# EXERCISE GOAL:
Copy out each line below in which the string "answer" appears.

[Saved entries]
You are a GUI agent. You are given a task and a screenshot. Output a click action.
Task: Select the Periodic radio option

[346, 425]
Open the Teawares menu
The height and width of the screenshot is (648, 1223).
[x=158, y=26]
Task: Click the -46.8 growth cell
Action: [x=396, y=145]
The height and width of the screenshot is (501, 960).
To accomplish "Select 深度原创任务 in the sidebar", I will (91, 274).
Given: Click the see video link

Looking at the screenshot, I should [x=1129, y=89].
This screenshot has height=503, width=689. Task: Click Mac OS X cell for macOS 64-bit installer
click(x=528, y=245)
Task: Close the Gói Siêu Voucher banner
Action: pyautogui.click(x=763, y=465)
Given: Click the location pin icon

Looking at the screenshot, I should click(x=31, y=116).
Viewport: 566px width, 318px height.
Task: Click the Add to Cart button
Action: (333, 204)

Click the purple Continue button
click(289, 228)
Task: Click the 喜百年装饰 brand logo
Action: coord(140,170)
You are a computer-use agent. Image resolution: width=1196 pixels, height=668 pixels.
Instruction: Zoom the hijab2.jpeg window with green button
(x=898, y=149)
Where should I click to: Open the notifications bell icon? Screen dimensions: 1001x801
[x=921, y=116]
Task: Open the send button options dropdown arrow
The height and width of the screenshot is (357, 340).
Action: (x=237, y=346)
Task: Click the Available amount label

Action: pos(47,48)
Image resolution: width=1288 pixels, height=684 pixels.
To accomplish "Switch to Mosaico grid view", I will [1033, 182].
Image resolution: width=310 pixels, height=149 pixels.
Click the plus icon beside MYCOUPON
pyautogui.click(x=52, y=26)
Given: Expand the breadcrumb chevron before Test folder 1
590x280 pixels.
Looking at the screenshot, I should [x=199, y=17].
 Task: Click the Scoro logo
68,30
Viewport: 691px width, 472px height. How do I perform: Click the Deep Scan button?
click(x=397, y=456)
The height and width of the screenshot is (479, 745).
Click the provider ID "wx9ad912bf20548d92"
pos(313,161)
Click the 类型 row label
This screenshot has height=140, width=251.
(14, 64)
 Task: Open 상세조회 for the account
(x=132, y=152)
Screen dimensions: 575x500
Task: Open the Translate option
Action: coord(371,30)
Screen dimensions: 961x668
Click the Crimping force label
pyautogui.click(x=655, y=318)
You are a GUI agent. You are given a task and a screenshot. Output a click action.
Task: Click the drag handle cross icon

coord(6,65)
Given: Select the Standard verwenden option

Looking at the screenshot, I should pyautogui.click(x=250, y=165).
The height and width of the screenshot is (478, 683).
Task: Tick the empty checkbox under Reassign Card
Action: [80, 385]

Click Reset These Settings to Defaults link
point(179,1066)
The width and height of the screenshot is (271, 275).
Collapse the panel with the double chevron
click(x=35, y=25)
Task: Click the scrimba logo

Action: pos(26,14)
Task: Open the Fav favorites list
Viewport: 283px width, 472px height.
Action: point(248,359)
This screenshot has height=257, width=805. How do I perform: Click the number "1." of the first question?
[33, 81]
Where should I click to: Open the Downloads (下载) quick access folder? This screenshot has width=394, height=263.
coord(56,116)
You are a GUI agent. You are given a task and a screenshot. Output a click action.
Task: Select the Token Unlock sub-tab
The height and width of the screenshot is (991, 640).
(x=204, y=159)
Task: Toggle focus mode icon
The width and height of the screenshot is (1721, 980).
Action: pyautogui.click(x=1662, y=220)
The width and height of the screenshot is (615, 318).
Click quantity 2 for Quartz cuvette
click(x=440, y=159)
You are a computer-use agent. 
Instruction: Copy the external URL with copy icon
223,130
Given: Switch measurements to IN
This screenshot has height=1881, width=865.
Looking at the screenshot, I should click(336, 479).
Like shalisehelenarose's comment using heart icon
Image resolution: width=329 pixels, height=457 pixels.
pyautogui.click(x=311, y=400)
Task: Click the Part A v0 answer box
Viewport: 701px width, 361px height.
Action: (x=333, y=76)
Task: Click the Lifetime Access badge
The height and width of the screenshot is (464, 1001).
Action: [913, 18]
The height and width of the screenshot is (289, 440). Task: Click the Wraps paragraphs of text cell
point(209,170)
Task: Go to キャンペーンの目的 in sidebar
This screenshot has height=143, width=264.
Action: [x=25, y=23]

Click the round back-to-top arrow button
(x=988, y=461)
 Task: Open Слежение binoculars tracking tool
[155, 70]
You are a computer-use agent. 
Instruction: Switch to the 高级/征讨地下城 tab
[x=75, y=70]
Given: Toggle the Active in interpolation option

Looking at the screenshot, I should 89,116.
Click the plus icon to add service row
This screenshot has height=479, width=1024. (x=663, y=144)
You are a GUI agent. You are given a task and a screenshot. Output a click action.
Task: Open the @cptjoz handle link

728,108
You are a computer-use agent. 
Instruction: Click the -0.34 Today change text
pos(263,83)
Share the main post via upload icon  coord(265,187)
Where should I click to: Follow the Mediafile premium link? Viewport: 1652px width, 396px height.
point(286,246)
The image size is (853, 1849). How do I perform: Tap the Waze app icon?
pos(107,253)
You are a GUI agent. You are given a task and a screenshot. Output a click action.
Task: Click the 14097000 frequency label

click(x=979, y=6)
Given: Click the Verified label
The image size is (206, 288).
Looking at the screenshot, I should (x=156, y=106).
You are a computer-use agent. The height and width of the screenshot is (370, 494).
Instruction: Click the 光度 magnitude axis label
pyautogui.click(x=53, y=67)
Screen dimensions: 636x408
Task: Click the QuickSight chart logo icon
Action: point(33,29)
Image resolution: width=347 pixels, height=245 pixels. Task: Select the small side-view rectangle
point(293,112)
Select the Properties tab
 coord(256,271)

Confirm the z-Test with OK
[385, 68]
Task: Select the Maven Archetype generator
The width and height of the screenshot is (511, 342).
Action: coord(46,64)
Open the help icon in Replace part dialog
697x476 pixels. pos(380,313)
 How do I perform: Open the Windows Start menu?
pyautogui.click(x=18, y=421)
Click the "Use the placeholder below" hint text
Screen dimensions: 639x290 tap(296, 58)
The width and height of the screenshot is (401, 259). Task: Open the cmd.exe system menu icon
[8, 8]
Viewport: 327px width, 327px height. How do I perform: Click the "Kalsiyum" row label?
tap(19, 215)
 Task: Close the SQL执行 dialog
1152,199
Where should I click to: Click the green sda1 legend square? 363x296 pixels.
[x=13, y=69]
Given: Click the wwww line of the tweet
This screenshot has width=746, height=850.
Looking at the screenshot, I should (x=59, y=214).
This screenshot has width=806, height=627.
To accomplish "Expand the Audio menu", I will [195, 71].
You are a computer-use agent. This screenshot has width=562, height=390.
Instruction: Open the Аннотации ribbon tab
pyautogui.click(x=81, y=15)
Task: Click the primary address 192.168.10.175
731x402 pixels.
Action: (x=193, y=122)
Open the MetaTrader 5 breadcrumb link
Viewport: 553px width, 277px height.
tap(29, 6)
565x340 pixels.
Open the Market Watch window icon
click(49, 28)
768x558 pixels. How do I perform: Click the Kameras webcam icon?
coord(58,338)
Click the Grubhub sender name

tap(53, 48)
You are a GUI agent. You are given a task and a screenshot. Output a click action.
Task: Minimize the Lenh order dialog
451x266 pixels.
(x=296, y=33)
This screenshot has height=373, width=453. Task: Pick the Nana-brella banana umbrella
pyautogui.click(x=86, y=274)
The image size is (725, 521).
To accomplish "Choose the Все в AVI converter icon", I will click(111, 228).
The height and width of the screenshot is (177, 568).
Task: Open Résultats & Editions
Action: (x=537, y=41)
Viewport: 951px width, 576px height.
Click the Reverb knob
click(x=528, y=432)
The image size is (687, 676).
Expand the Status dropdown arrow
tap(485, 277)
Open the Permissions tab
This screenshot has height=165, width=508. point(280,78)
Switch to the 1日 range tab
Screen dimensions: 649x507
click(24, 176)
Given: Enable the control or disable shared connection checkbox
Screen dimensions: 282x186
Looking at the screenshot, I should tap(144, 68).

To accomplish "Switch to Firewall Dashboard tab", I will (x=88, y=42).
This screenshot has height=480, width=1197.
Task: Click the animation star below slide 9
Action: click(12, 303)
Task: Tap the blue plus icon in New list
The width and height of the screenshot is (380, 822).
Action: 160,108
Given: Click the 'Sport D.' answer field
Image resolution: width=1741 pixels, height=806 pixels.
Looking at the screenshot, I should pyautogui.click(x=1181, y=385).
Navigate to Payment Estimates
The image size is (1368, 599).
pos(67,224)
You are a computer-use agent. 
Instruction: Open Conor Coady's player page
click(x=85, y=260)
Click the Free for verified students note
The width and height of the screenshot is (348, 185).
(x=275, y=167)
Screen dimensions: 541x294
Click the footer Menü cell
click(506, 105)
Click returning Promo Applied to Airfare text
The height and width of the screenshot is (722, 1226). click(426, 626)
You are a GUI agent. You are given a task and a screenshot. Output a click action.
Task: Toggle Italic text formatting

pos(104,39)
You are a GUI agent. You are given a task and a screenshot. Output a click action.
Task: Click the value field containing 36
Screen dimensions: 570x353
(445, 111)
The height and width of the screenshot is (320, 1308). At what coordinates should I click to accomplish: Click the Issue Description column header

# OUTPUT BELOW:
Task: Click the Part A v0 answer box
Given: Click the 'Sport D.' answer field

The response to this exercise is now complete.